Wohnen, Kochen, Essen – alles geht fließend inein­ander über und unterstreicht die Offenheit des Entwurfskonzepts.
Die Fensterfronten reichen von Wand zu Wand. Besonders wichtig in der Planung war der größtmögliche Erhalt des alten Baumbestands auf dem Grundstück.
Die Fassade ist mit gebäudehohen Industrieglastafeln verkleidet. »Konstruktiver« Wetterschutz: so entfällt das Streichen der Fassade komplett.
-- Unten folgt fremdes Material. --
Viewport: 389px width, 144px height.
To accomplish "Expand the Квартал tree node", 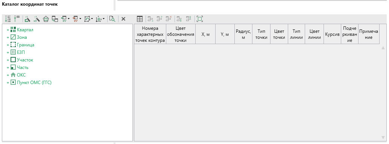I will pos(8,30).
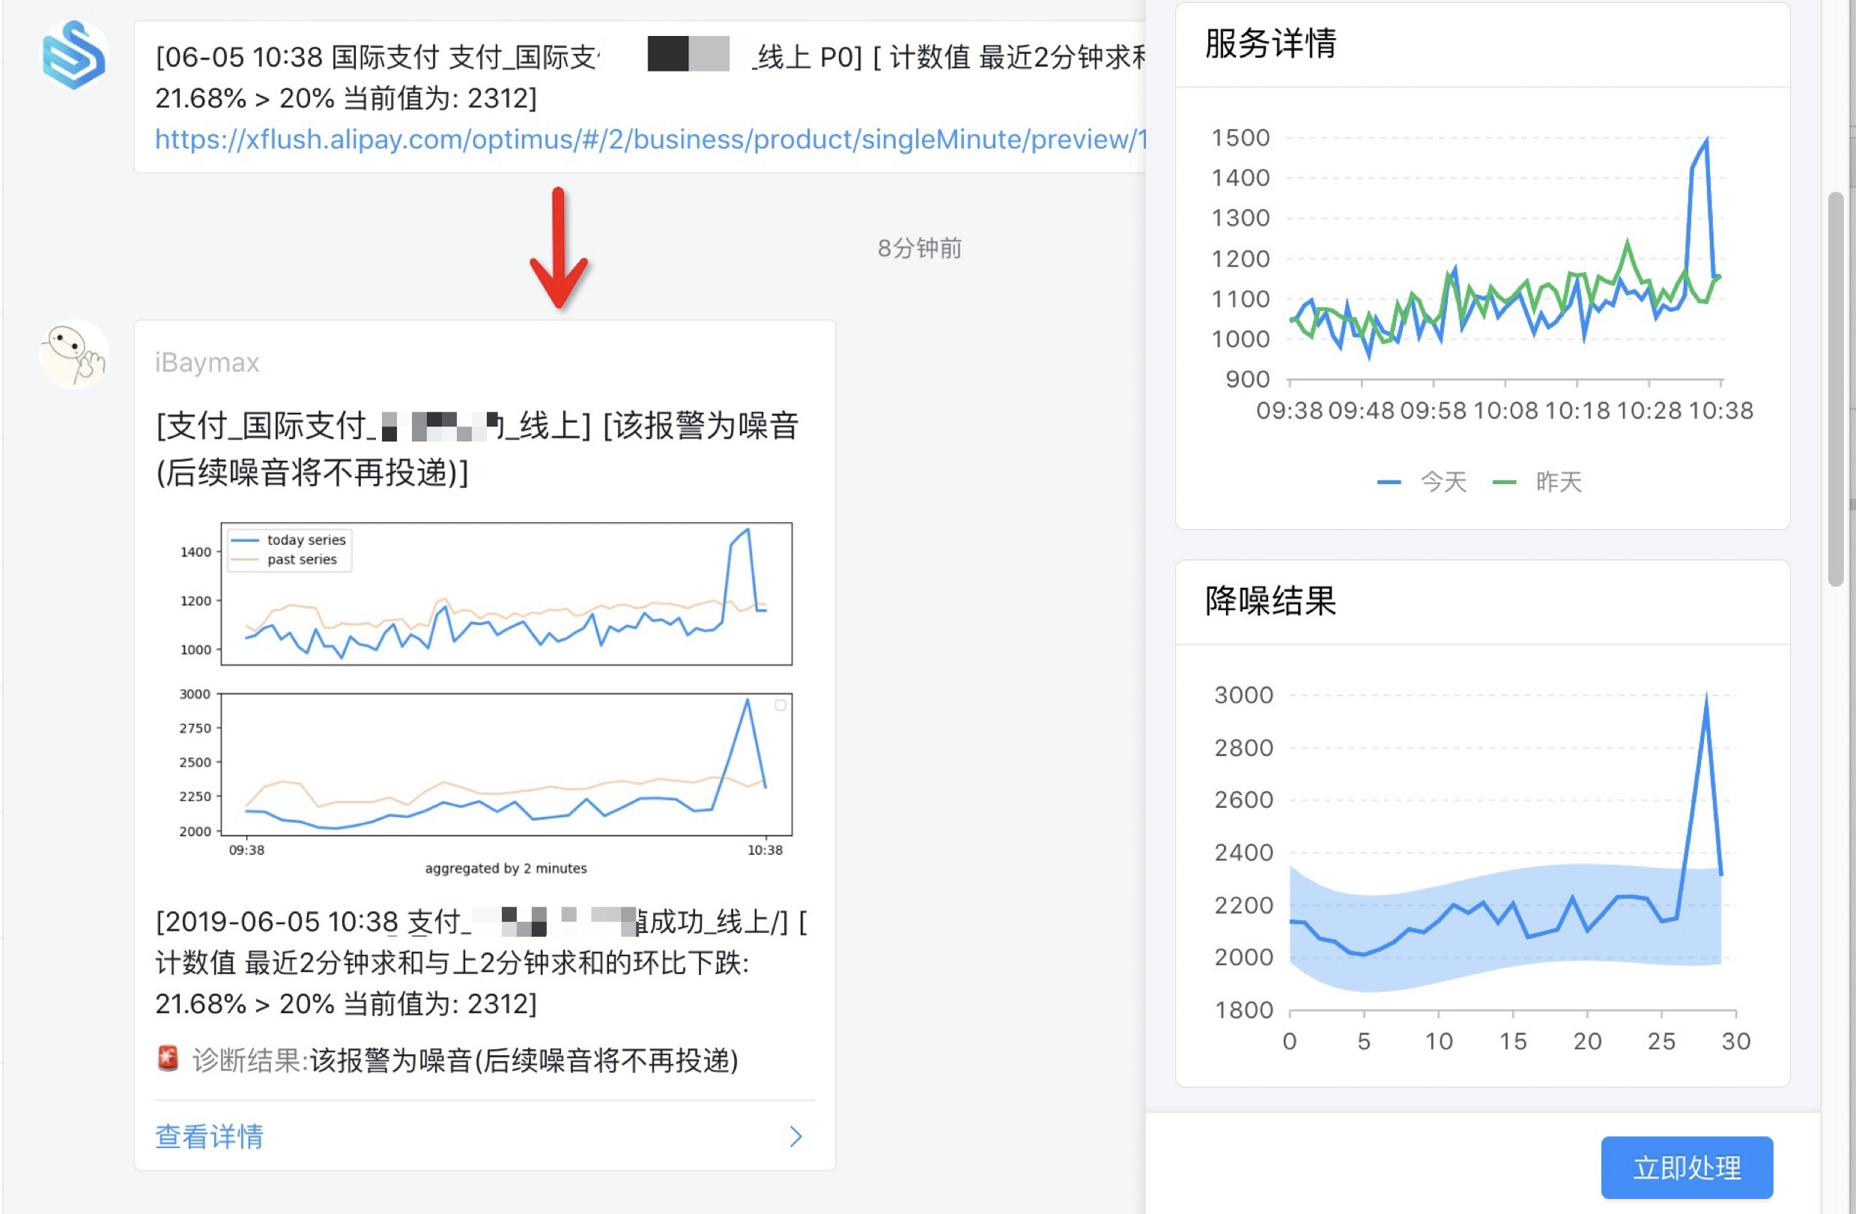
Task: Open the 查看详情 details link
Action: pos(209,1137)
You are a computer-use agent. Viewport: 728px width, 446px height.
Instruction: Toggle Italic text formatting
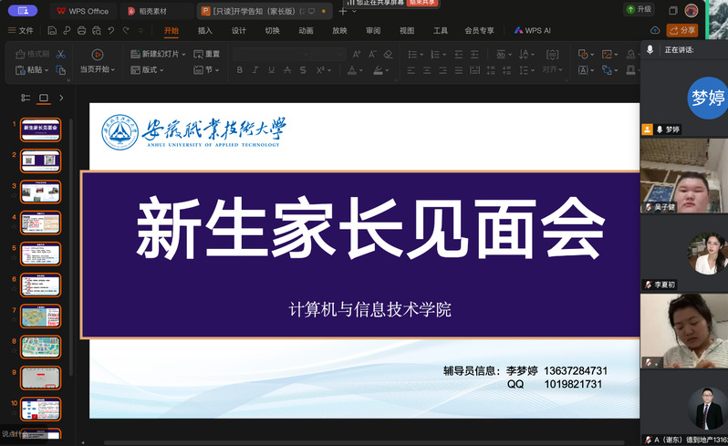(255, 69)
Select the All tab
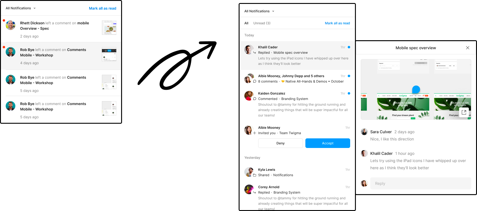 point(246,23)
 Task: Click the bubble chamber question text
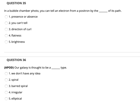pyautogui.click(x=63, y=11)
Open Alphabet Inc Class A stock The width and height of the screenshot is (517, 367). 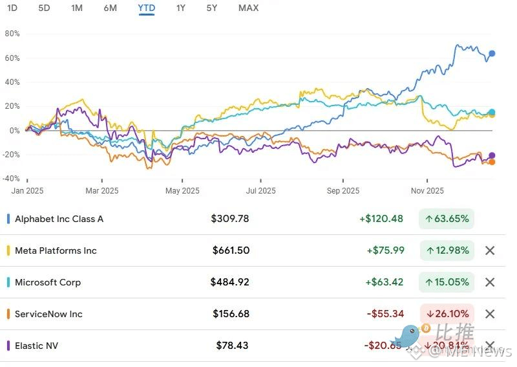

Eine weitere konstruktive Besonderheit: die
Montage der zellulosegedämmten Wandteile erfolgt ausschließlich durch simple
Steckverbindungen mit Metallbolzen. Die
Decke über dem Erdgeschoss ist als HolzBeton-Verbunddecke ausgeführt, die ebenfalls biegesteif mit den Wänden verbunden
wurde. Die Verbundkonstruktion erwies sich
als sehr effizient, was das geringe Schwingungsverhalten und die gute Schalldämmung betrifft – anders als Konstruktionen in
herkömmlicher Holzrahmenbauweise und
mit Holzbalkendecke. Die konstruktive Ausführung als biegesteifer Rahmen machte
aussteifende Zwischenwände überflüssig.
Ein großer Vorteil für das Haus am See,
denn die Zwischenwände bleiben anpassbar und das Haus kann ohne Eingriffe in die
Statik durch weitere Module ergänzt wer-
den. Die Fassade ist mit gebäudehohen
Indus­trieglastafeln verkleidet und gehalten
in Stahlprofilen. Kühle Luft strömt durch den
4 cm schlanken Puffer von unten ein, wird
über ihren Weg durch die Zwischenhaut
erwärmt und strömt oben wieder aus. Das
Prinzip eines riesigen Luftkollektors, der die
Passivhausfunktion des Gebäudes noch
unterstützt. Diese zusätzliche Energiequelle
ist in den Energieausweis des Hauses nicht
einmal eingeflossen. Der darin errechnete
Wert von 1,3 l Heizöl/m2a wird jetzt im Gebäudebetrieb sogar noch unterschritten.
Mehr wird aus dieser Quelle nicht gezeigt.